> _PROBLEM TO SOLVE_
Please copy every line with the string "agent" from the entries below.

> _TASK MATERIAL_
——————

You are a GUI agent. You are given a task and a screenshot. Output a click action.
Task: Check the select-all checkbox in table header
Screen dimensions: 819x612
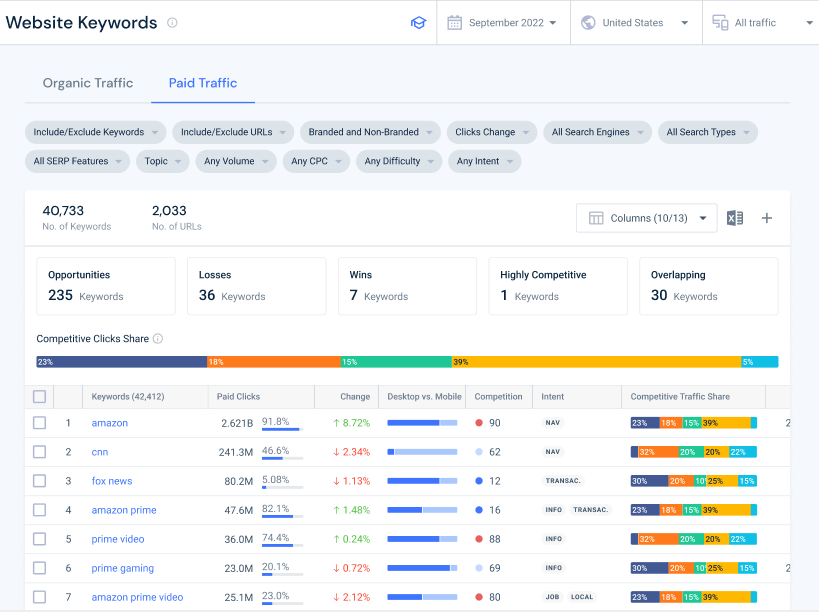tap(39, 396)
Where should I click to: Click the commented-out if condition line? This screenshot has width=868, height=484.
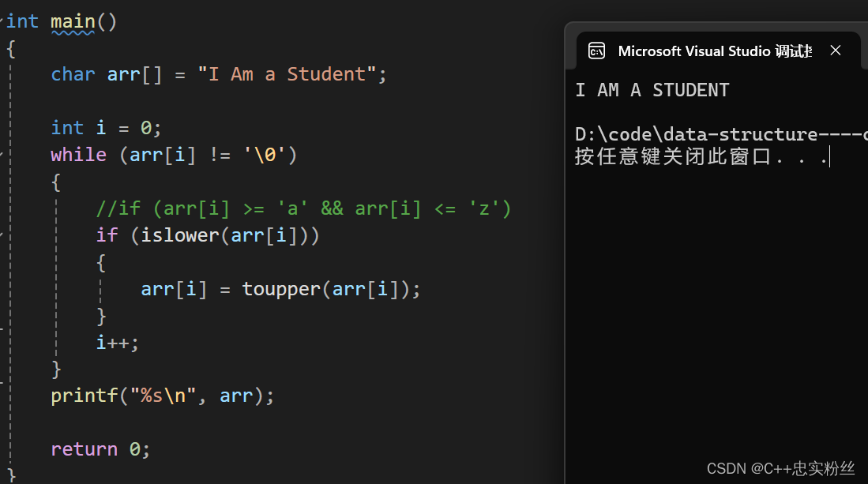point(303,209)
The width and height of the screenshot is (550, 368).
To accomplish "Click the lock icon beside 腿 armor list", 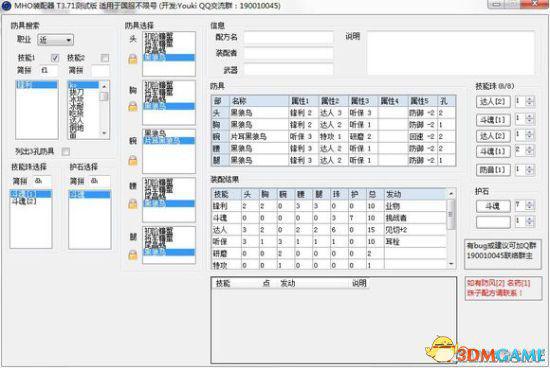I will [x=133, y=255].
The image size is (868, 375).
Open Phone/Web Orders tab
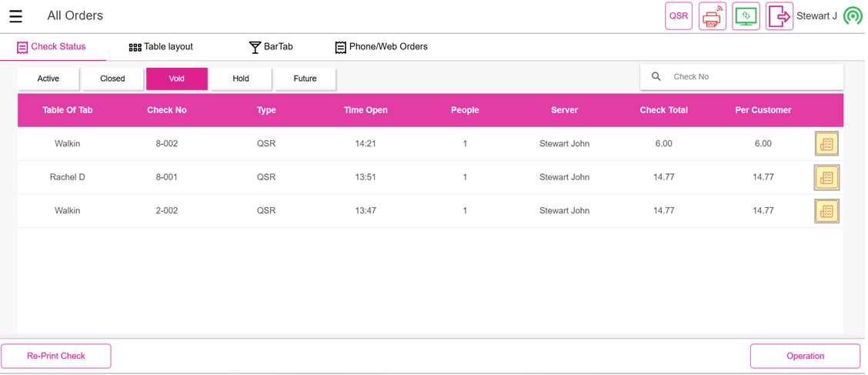(381, 47)
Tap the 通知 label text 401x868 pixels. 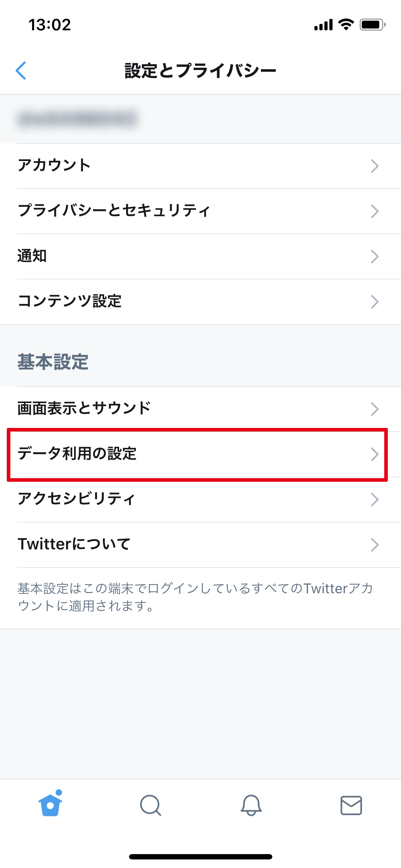pyautogui.click(x=32, y=256)
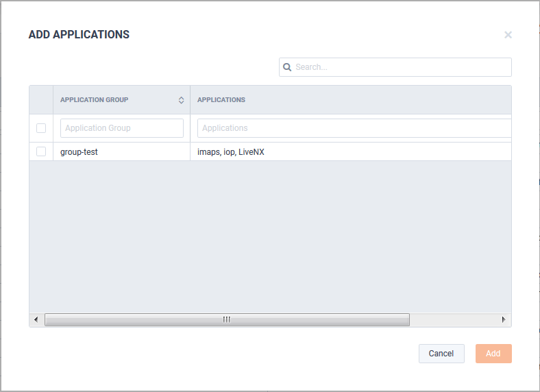Toggle the Application Group sort arrows
Viewport: 540px width, 392px height.
[x=181, y=100]
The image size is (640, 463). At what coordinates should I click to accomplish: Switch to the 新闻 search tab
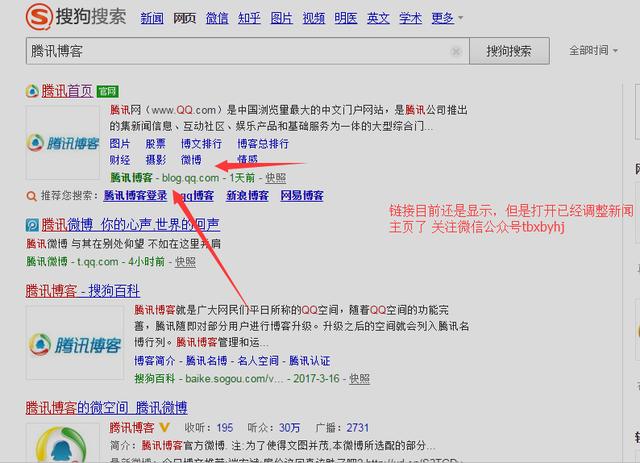[x=152, y=19]
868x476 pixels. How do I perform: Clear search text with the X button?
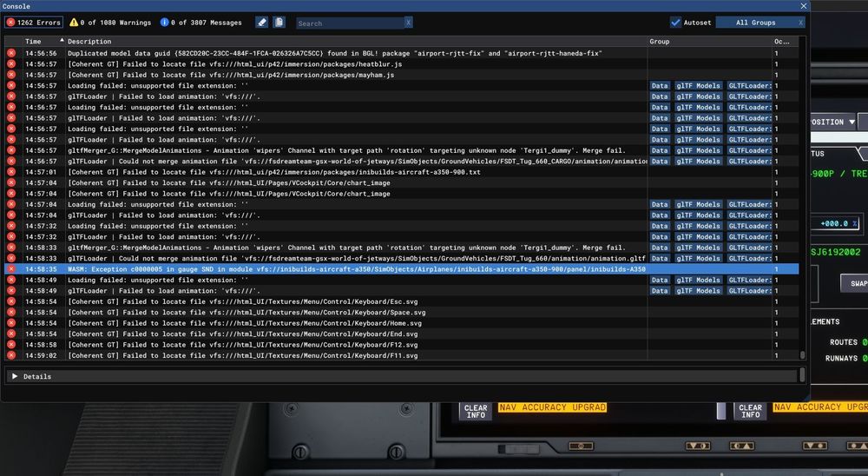pos(408,23)
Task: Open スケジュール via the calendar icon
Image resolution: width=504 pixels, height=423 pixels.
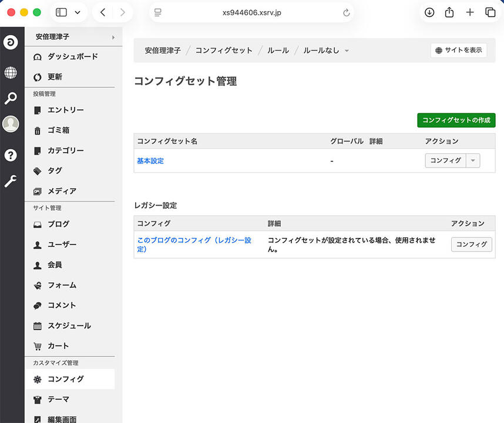Action: [36, 325]
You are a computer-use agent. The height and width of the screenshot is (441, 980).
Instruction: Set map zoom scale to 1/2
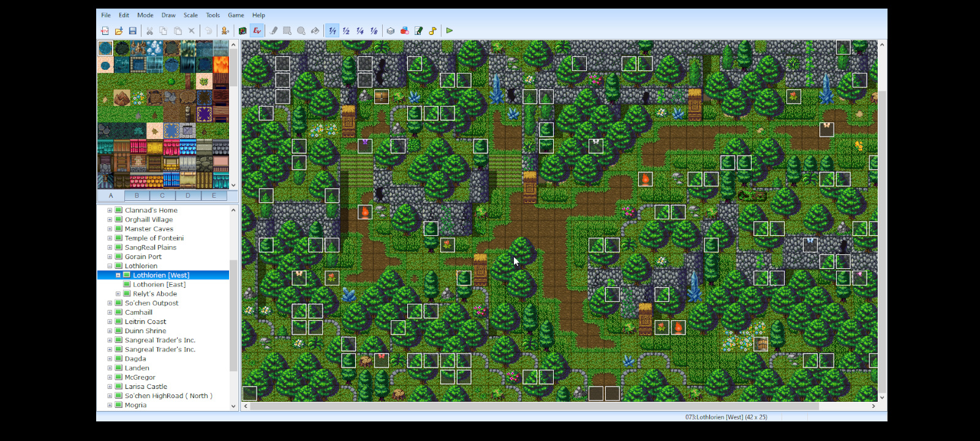346,31
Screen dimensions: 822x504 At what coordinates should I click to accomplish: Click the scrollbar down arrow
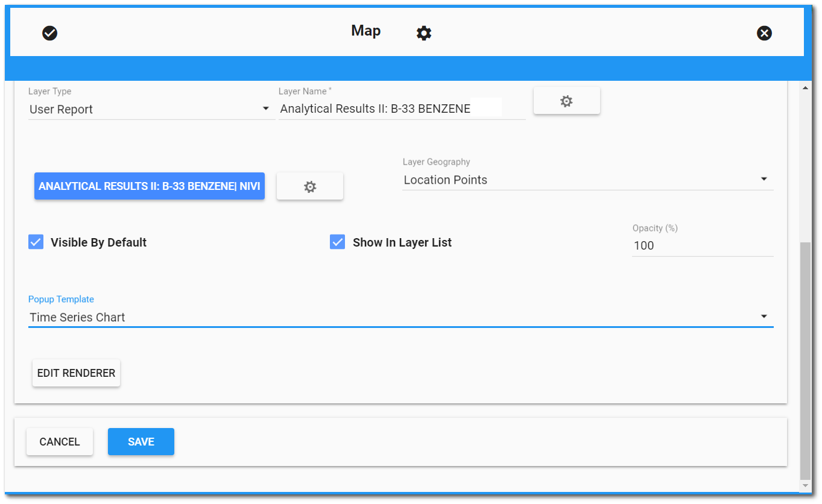[805, 486]
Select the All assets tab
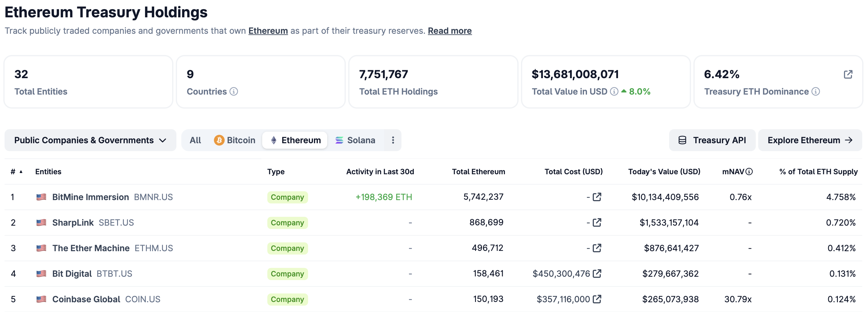 (x=195, y=140)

——————

> _SOLUTION TO THE PROBLEM_
You are a GUI agent. You are given a task and a screenshot. Output a click action.
You are a computer-use agent. The height and width of the screenshot is (441, 980).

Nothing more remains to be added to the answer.